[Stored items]
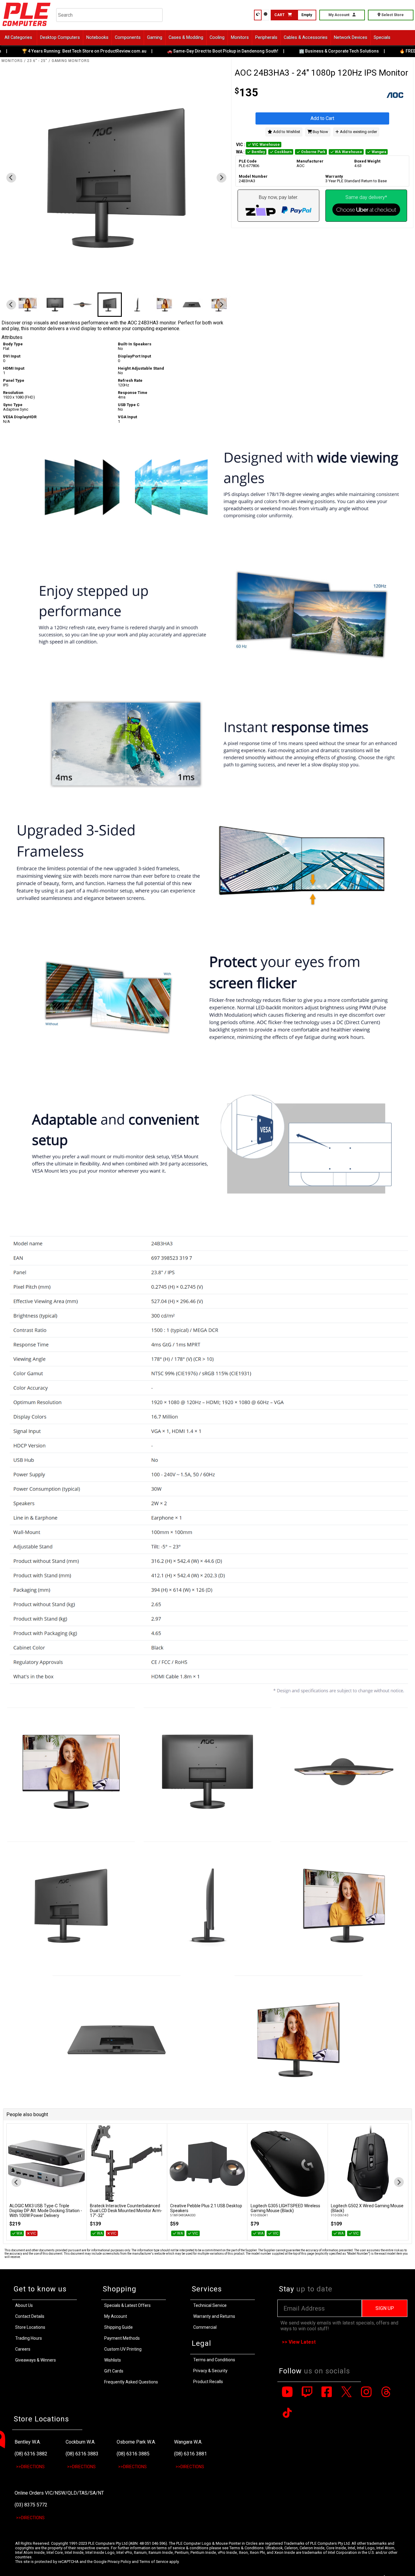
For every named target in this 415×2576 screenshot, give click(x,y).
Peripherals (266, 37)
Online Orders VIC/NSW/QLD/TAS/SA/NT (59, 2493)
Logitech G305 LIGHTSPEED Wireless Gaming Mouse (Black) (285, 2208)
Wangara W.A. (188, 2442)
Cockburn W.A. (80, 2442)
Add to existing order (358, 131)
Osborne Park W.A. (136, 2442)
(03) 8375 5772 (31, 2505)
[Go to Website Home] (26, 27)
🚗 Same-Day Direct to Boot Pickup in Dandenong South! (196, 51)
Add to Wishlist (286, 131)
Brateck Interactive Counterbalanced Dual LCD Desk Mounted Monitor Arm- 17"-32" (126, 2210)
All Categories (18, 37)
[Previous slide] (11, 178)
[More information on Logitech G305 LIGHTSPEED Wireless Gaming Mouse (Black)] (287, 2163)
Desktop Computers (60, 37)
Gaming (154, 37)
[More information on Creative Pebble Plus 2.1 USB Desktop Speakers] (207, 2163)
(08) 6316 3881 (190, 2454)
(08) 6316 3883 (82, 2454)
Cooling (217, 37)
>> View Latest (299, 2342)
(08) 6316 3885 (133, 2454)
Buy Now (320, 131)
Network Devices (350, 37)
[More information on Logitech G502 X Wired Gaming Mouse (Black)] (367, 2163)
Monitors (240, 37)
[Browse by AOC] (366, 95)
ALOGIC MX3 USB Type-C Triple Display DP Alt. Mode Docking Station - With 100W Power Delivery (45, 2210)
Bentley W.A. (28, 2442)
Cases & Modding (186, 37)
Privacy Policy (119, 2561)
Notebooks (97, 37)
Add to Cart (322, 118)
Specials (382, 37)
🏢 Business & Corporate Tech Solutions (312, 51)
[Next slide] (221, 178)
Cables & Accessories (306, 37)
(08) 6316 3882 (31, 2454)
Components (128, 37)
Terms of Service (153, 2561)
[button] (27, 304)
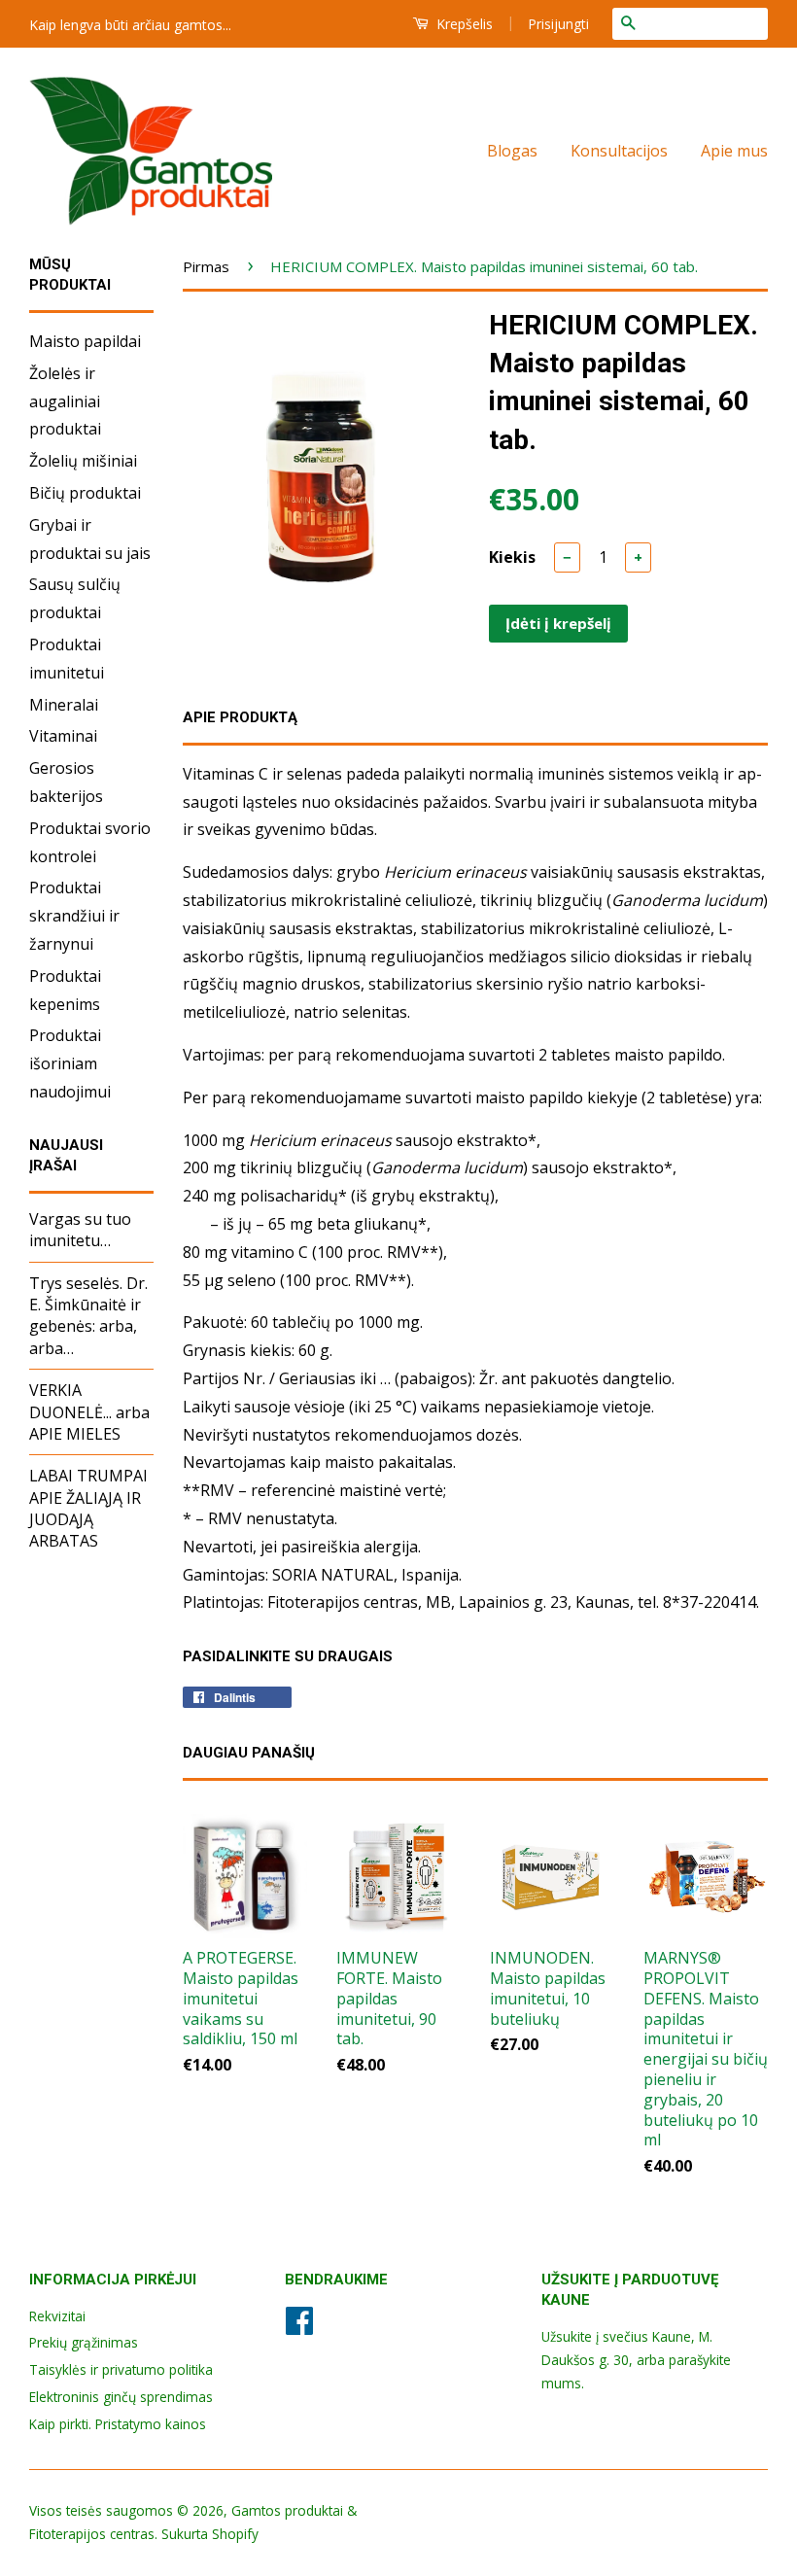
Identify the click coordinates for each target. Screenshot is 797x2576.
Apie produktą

> How to complete this task:
What is the number of lines in the records that contain the word "Logitech"? Answer with the number and nothing else.

> Result of this task:
3